**HOW TO COMPLETE THIS TASK:**
In the records, find each line where "computer" occurs, and copy it.
START DATA SECTION
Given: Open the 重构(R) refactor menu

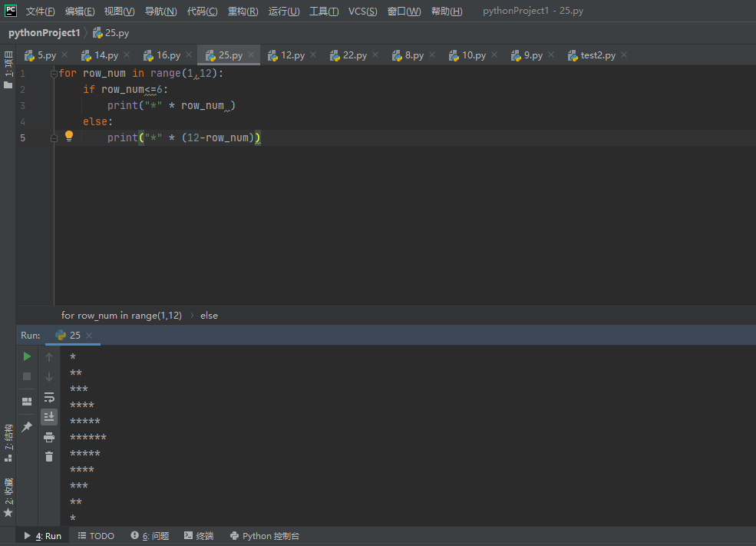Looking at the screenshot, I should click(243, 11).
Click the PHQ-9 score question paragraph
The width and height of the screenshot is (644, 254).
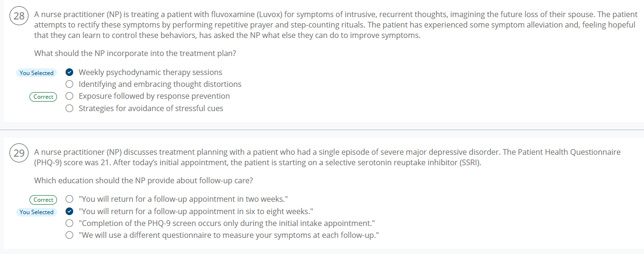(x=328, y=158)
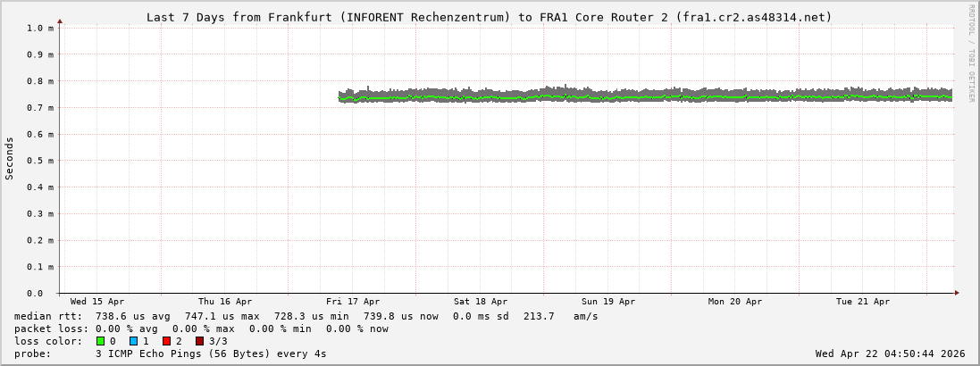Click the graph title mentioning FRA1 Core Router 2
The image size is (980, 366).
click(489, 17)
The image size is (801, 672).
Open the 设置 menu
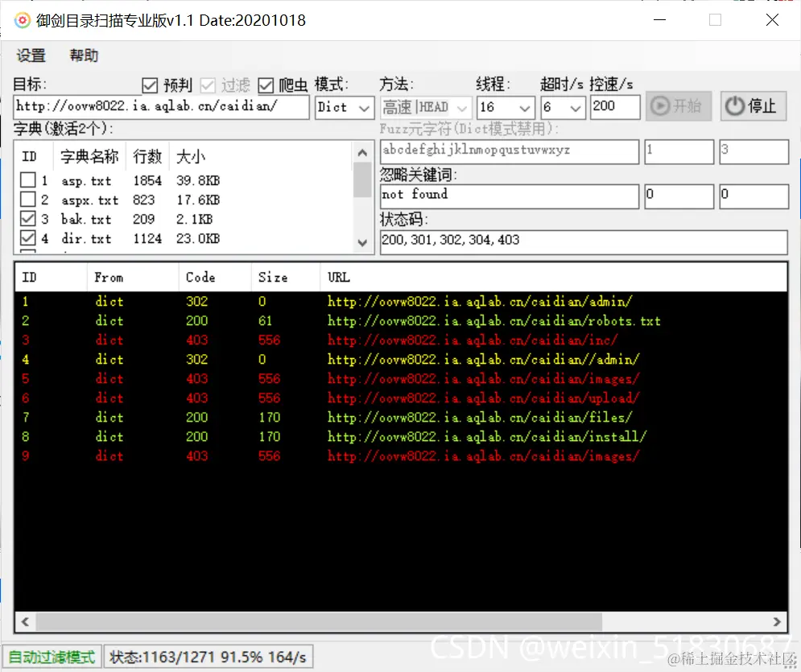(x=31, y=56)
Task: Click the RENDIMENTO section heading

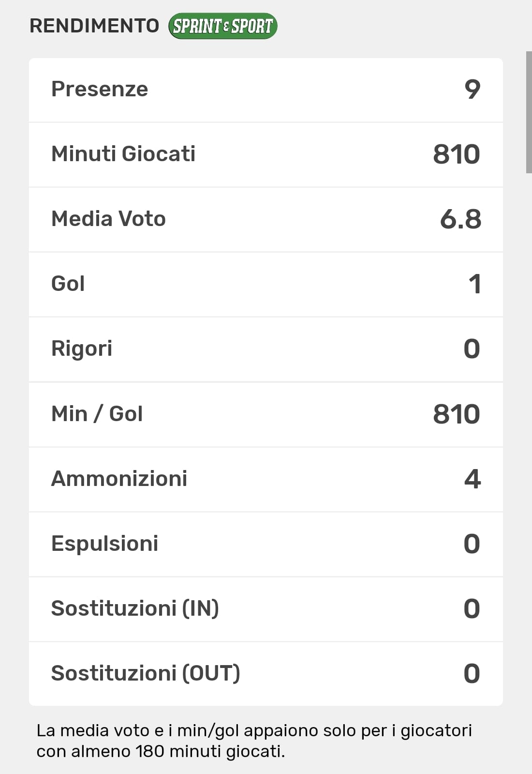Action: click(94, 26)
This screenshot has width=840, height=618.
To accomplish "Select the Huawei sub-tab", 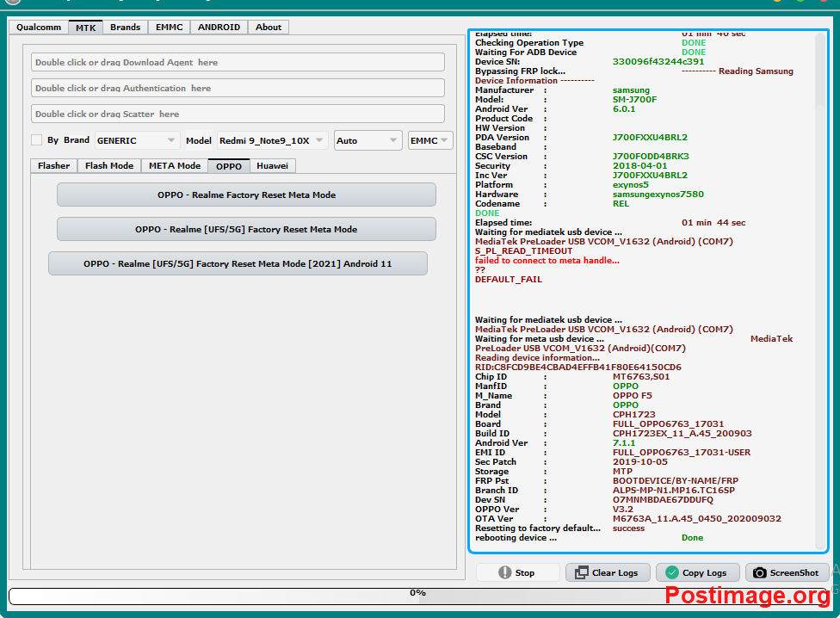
END DATA SECTION
START DATA SECTION
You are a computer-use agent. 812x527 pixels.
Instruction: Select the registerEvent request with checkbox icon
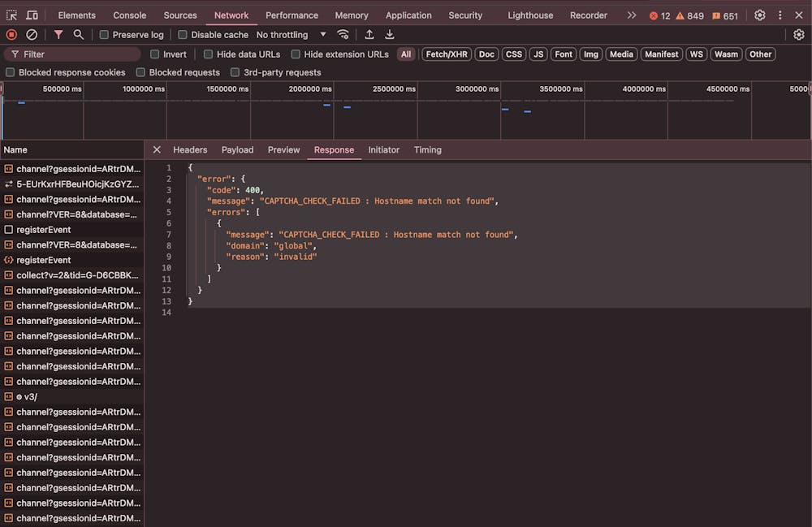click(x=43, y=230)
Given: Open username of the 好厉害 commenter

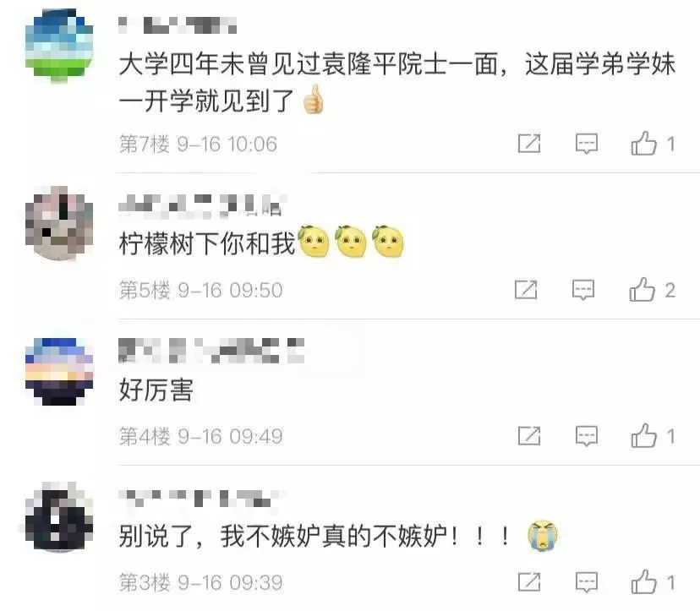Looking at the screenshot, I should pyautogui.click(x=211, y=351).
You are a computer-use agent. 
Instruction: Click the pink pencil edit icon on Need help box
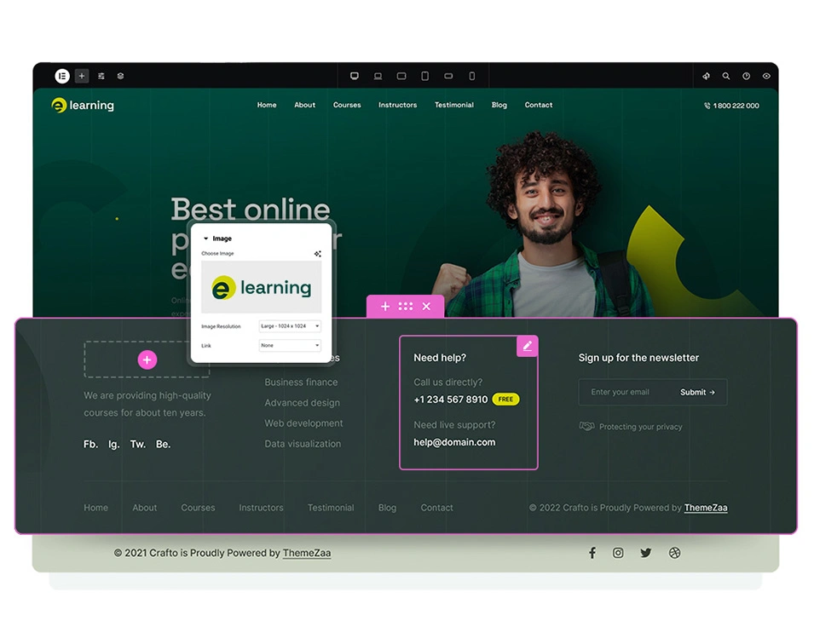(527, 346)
END DATA SECTION
START DATA SECTION
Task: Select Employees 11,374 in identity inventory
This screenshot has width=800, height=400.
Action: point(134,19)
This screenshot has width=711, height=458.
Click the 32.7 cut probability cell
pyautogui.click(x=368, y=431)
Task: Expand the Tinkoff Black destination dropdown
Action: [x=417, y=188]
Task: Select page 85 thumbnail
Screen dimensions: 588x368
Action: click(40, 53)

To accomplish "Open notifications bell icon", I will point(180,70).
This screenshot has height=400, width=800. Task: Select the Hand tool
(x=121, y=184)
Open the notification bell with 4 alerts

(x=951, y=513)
END DATA SECTION
**TASK SOLUTION:**
You are a computer-use agent. 812x527 pixels.
You are a computer-use agent. 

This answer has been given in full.